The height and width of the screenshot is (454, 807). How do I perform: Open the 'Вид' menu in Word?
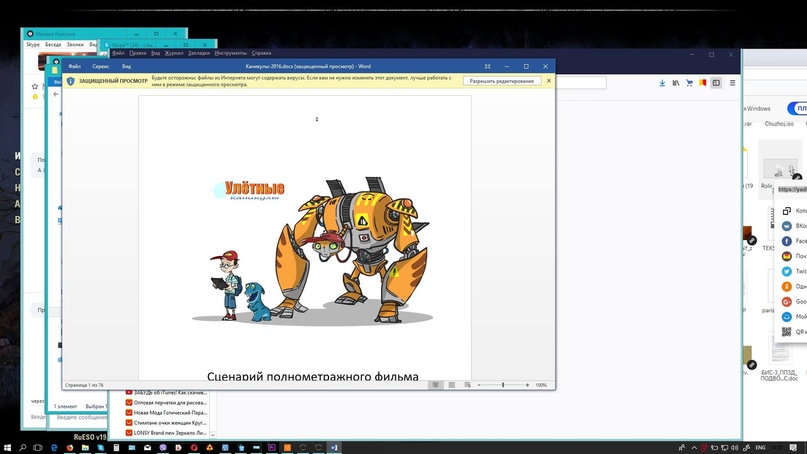[x=127, y=66]
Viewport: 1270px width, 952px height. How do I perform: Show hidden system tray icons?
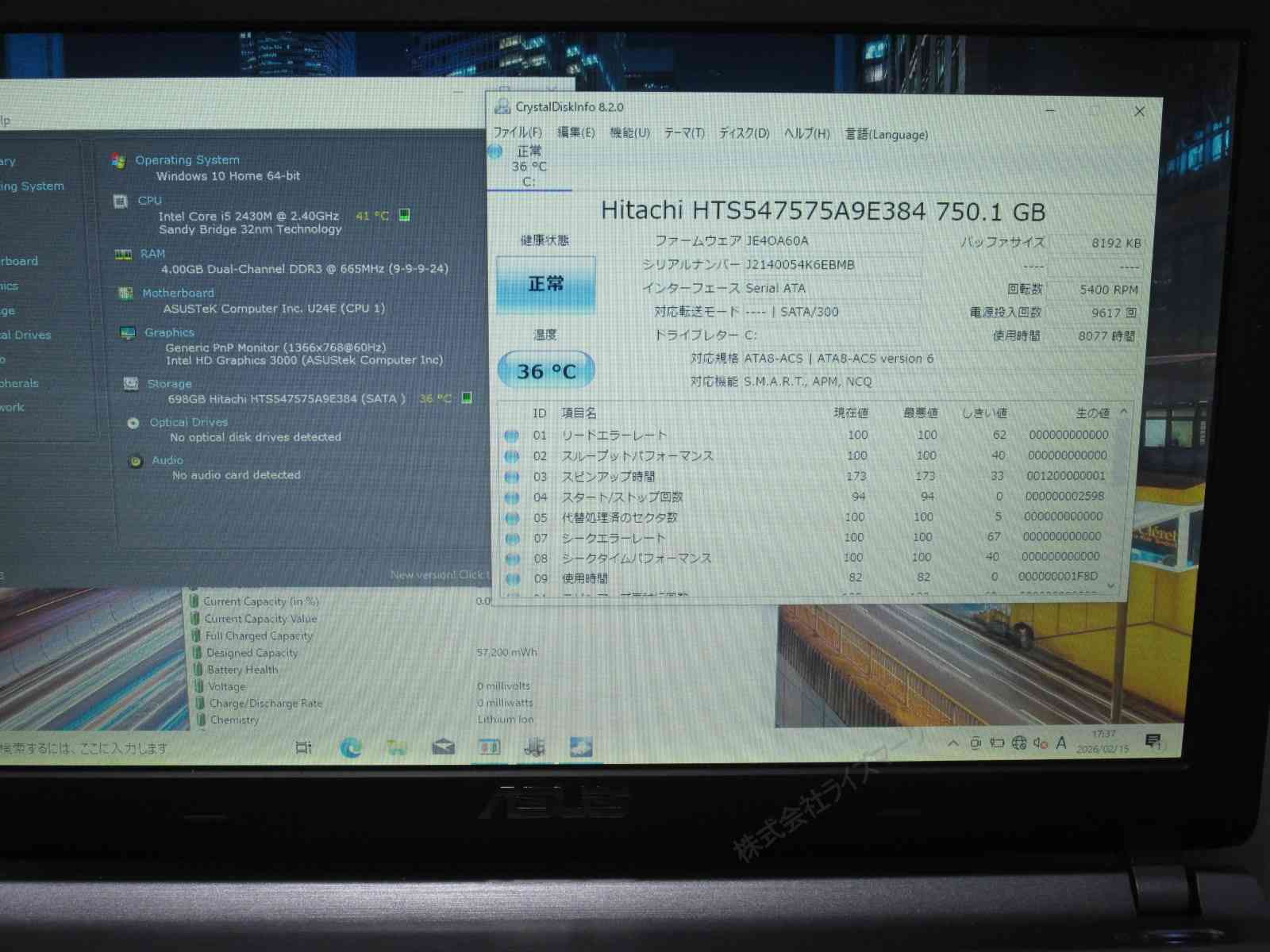pyautogui.click(x=952, y=743)
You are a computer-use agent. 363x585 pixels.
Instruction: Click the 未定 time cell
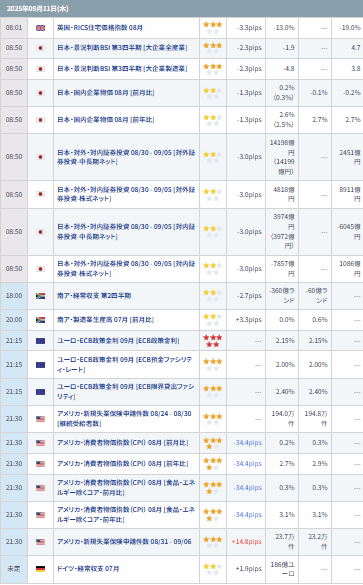(14, 569)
──────
WHAT TO WORK ON –
Leave the pictures out, and copy exactly each line from the one containing "Viewport: 1270px width, 952px" through the final line of the data.

RESPONSE AREA –
Viewport: 1270px width, 952px height. How do I perform: Show hidden system tray icons?
pyautogui.click(x=952, y=743)
You are a computer-use agent. 363x585 pixels.
Instruction: Click the 未定 time cell
(14, 569)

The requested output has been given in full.